Treatments for Depression: Overview
In a 2003 survey published in the January issue of “Archives of General Psychiatry,” 8.3 percent of U.S. adult respondents had major depression, suggesting similar rates in the U.S. population as a whole. Half of those with major depression had received some form of care, according to the study. However, only one in five had received treatment that conformed with established treatment guidelines.
Treatments for Depression: Psychotherapy
Psychotherapy, or psychological counseling, is considered a first-line choice among treatments for depression. During counseling, patients work with a mental health specialist to learn about depression causes, identify and alter unhealthy behavior and thoughts, learn coping mechanisms and set realistic goals.
In cognitive therapy (one of the most common types of counseling) patients learn to replace negative belief patterns with positive thoughts.
Interpersonal therapy and psychodynamic psychotherapy can also help treat depression. In interpersonal therapy, patients learn to improve relationships that may be a trigger for depression symptoms. Psychotherapy may be the best treatment option for mild to moderate depression.
Treatments for Depression: Medication
Antidepressant medications are another first-line treatment for depression. They work by affecting chemicals in the brain that regulate mood, including serotonin, dopamine and norepinephrine. Several types of antidepressants exist, including selective serotonin reuptake inhibitors (SSRIs), serotonin and norepinephrine reuptake inhibitors (SNRIs), norepinephrine and dopamine reuptake inhibitors (NDRIs), atypical antidepressants, tricyclic antidepressants and monoamine oxidase inhibitors (MAOIs).
+++
### Work instructions
A) From the depression treatment text, reproduce everything from "In cognitive therapy" down to "to moderate depression.".
B) List every type of antidepressant named in the depression treatment text.
The data that comes next has no role here.

### The data
+++
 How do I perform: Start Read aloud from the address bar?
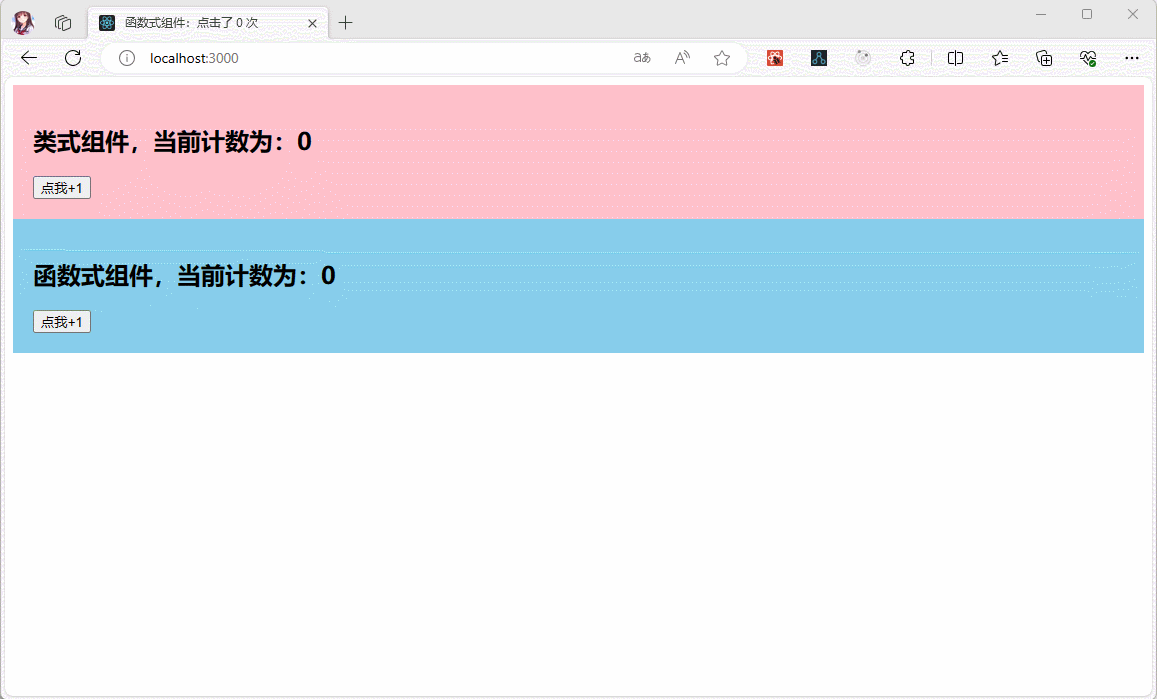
+++
### Solution list
A)
In cognitive therapy (one of the most common types of counseling) patients learn to replace negative belief patterns with positive thoughts.
Interpersonal therapy and psychodynamic psychotherapy can also help treat depression. In interpersonal therapy, patients learn to improve relationships that may be a trigger for depression symptoms. Psychotherapy may be the best treatment option for mild to moderate depression.

B)
- Selective serotonin reuptake inhibitors (SSRIs)
- Serotonin and norepinephrine reuptake inhibitors (SNRIs)
- Norepinephrine and dopamine reuptake inhibitors (NDRIs)
- Atypical antidepressants
- Tricyclic antidepressants
- Monoamine oxidase inhibitors (MAOIs)